Top of Given data
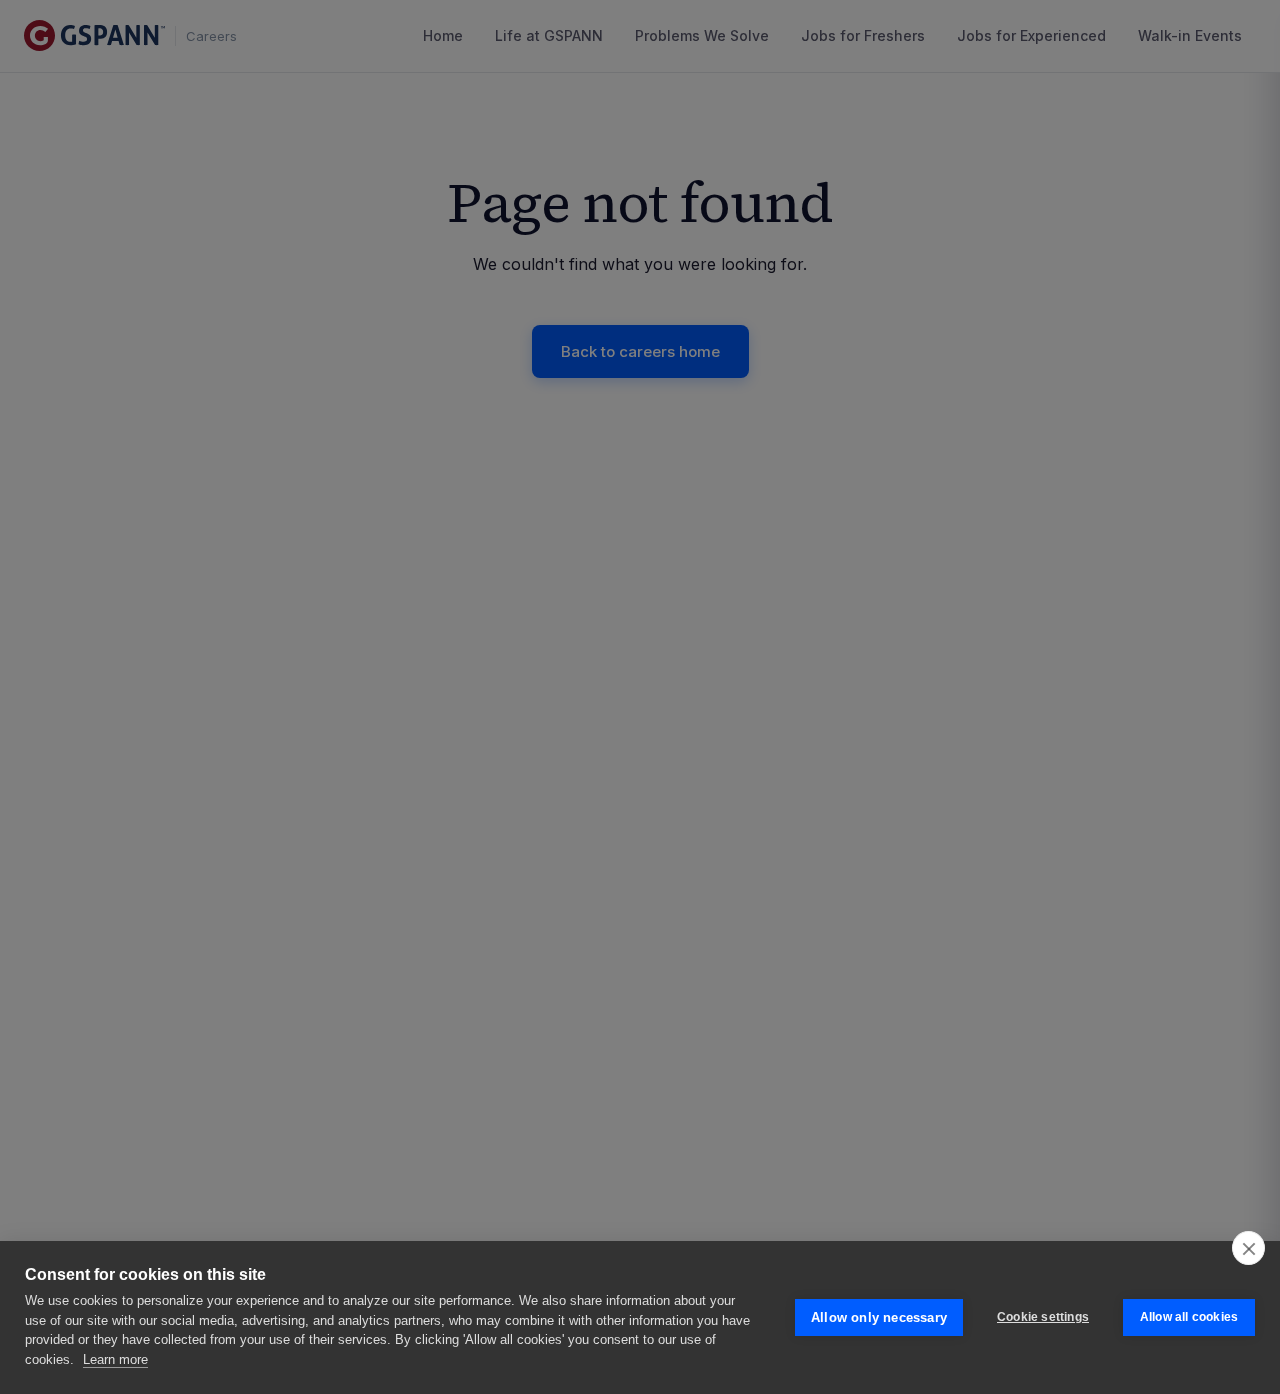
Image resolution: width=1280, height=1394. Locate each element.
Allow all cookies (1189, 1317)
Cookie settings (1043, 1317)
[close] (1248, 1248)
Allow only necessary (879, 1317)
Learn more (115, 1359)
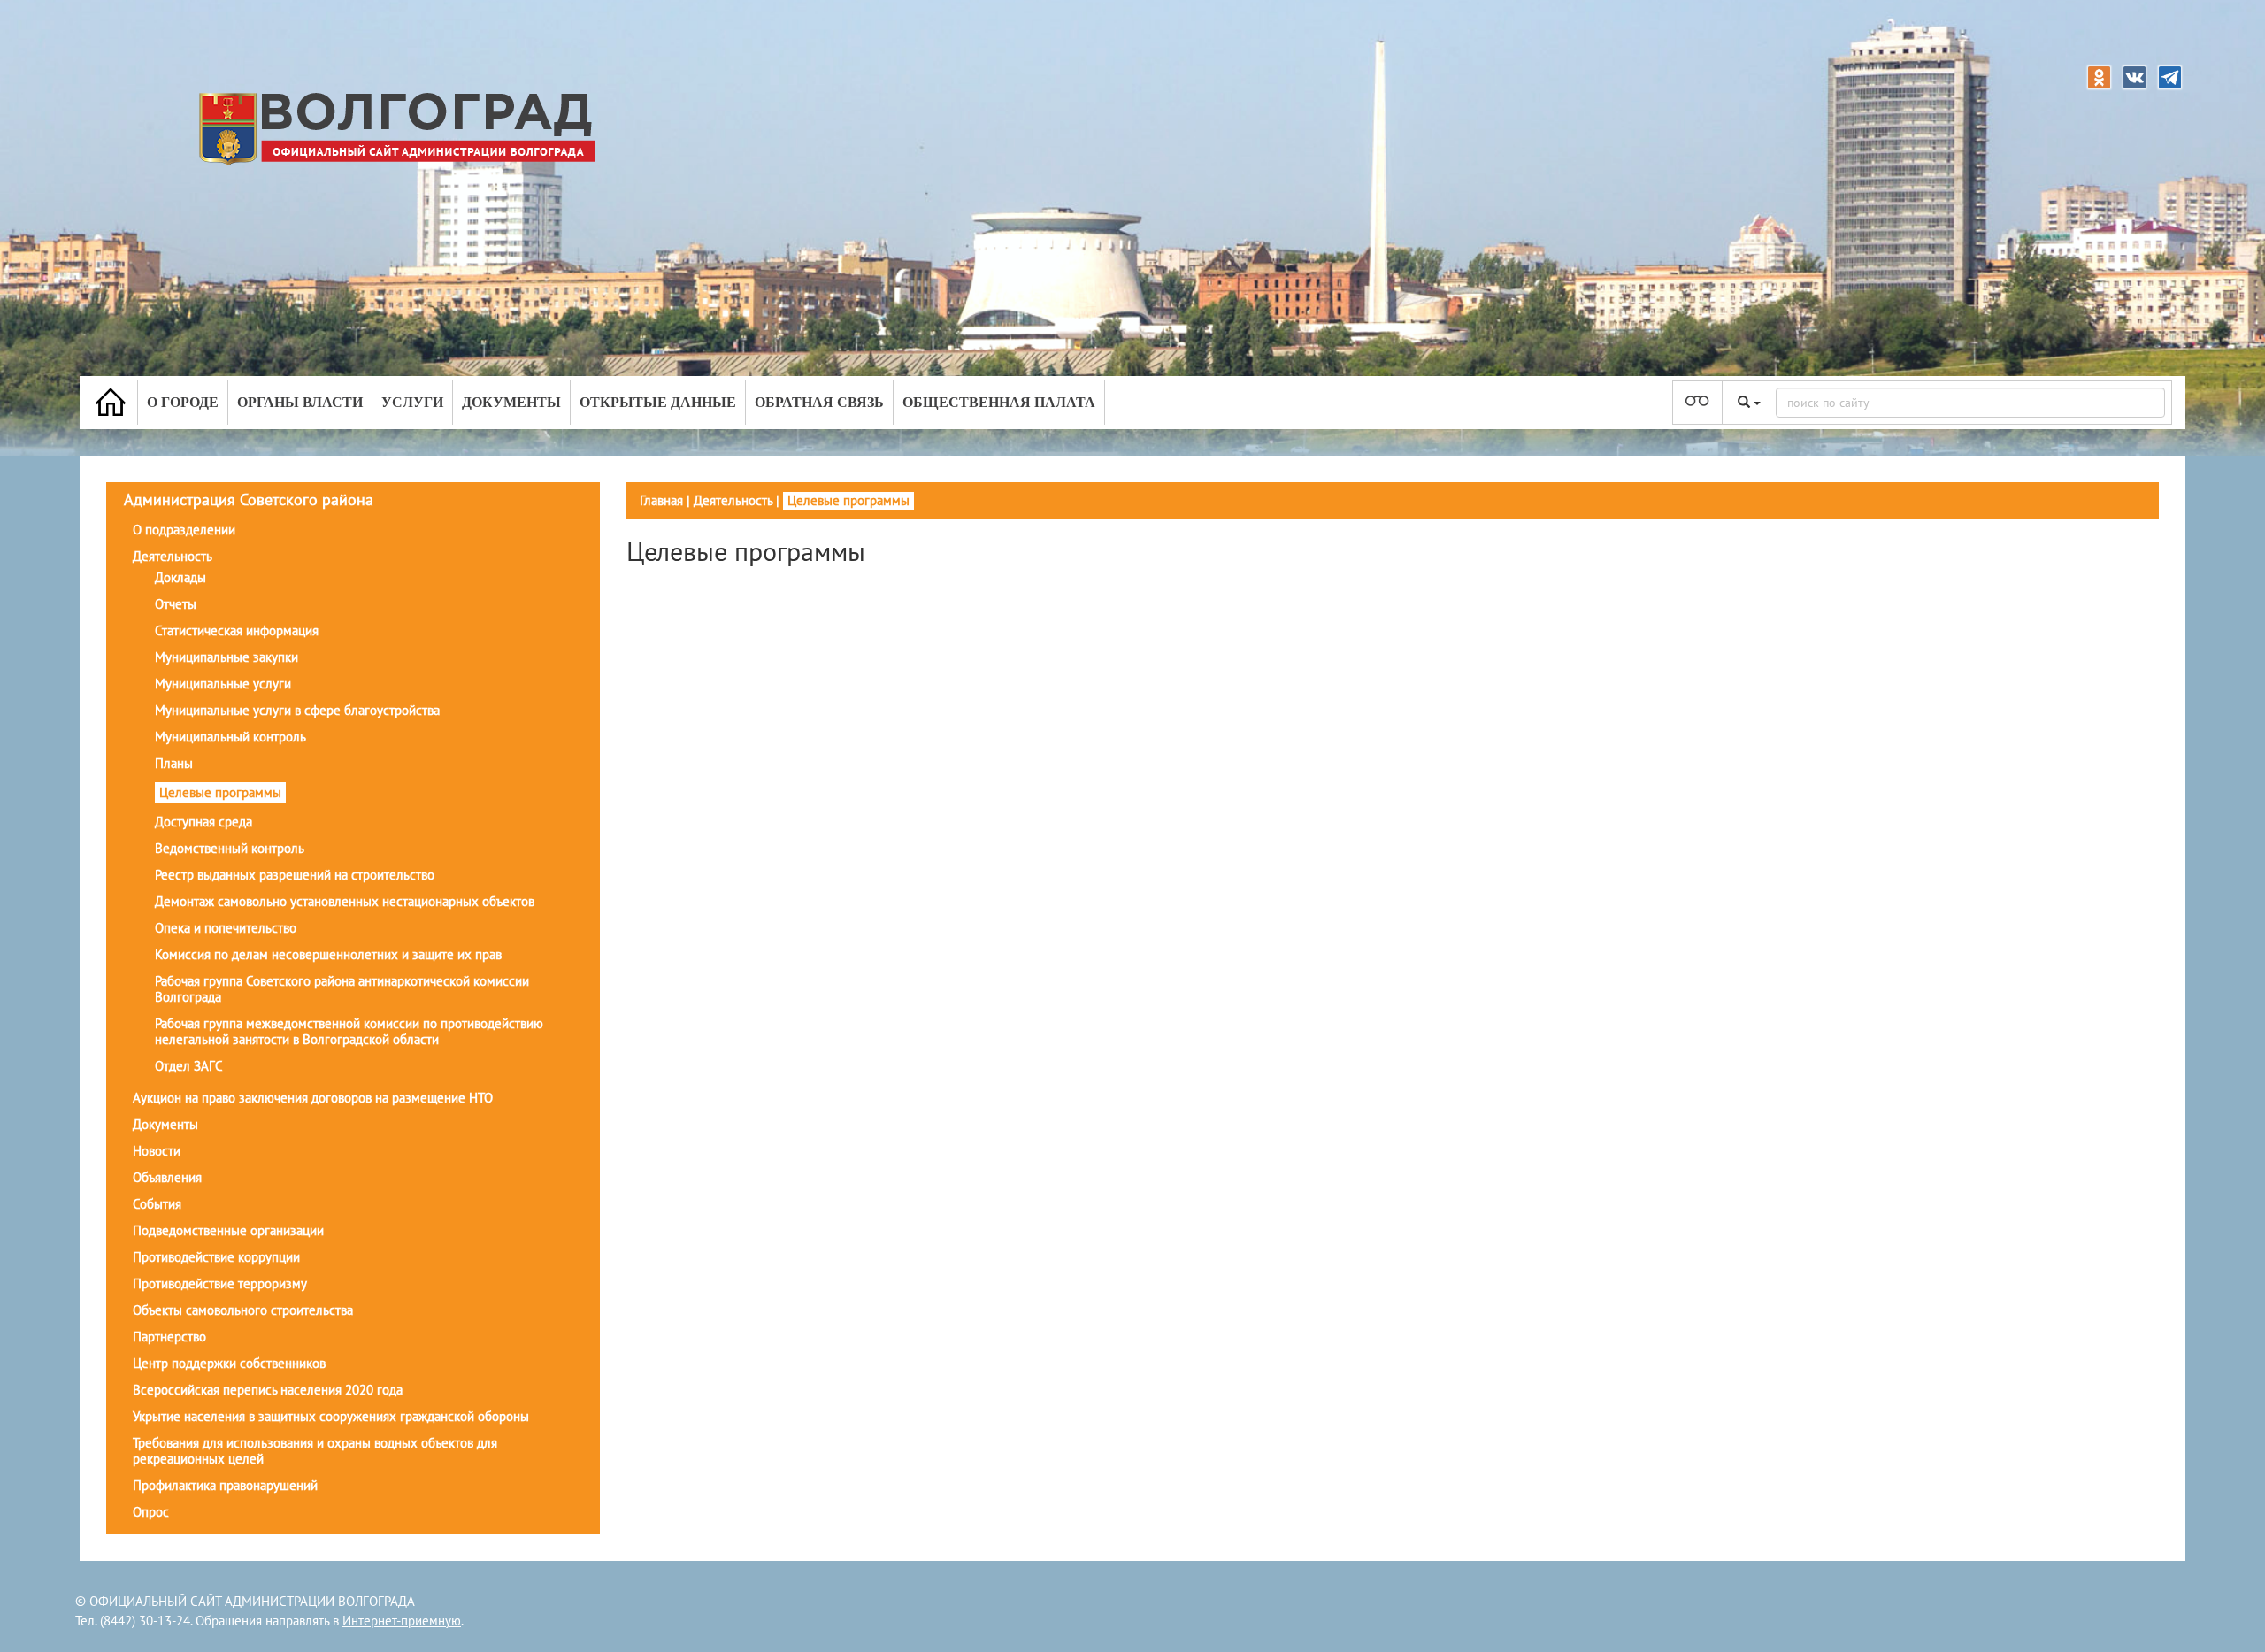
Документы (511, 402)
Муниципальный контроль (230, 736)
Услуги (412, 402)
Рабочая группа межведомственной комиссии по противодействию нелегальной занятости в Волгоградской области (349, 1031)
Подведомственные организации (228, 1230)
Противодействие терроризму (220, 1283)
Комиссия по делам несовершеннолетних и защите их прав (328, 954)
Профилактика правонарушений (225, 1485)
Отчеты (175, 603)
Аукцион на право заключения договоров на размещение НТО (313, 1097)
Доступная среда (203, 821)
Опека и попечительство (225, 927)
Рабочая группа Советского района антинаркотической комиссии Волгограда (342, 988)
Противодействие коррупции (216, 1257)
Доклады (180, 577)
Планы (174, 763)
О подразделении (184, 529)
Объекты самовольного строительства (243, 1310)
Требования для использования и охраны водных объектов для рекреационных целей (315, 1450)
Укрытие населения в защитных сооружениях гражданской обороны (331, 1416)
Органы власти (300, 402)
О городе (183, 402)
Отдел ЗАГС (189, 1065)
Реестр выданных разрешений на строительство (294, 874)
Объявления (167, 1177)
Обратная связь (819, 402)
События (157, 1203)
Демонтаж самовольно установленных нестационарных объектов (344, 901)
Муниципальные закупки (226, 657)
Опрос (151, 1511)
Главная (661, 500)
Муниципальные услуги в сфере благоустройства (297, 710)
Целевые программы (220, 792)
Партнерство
Bottom of Given data
▶ **Work instructions**:
Retype all the data exactly; skip the pictures.

▶ **Your solution**:
Image resolution: width=1280, height=1394. Locate each element.
Allow all cookies (1189, 1317)
Cookie settings (1043, 1317)
[close] (1248, 1248)
Allow only necessary (879, 1317)
Learn more (115, 1359)
Документы (511, 402)
Муниципальный контроль (230, 736)
Услуги (412, 402)
Рабочая группа межведомственной комиссии по противодействию нелегальной занятости в Волгоградской области (349, 1031)
Подведомственные организации (228, 1230)
Противодействие терроризму (220, 1283)
Комиссия по делам несовершеннолетних и защите их прав (328, 954)
Профилактика правонарушений (225, 1485)
Отчеты (175, 603)
Аукцион на право заключения договоров на размещение НТО (313, 1097)
Доступная среда (203, 821)
Опека и попечительство (225, 927)
Рабочая группа Советского района антинаркотической комиссии Волгограда (342, 988)
Противодействие коррупции (216, 1257)
Доклады (180, 577)
Планы (174, 763)
О подразделении (184, 529)
Объекты самовольного строительства (243, 1310)
Требования для использования и охраны водных объектов для рекреационных целей (315, 1450)
Укрытие населения в защитных сооружениях гражданской обороны (331, 1416)
Органы власти (300, 402)
О городе (183, 402)
Отдел ЗАГС (189, 1065)
Реестр выданных разрешений на строительство (294, 874)
Объявления (167, 1177)
Обратная связь (819, 402)
События (157, 1203)
Демонтаж самовольно установленных нестационарных объектов (344, 901)
Муниципальные закупки (226, 657)
Опрос (151, 1511)
Главная (661, 500)
Муниципальные услуги в сфере благоустройства (297, 710)
Целевые программы (220, 792)
Партнерство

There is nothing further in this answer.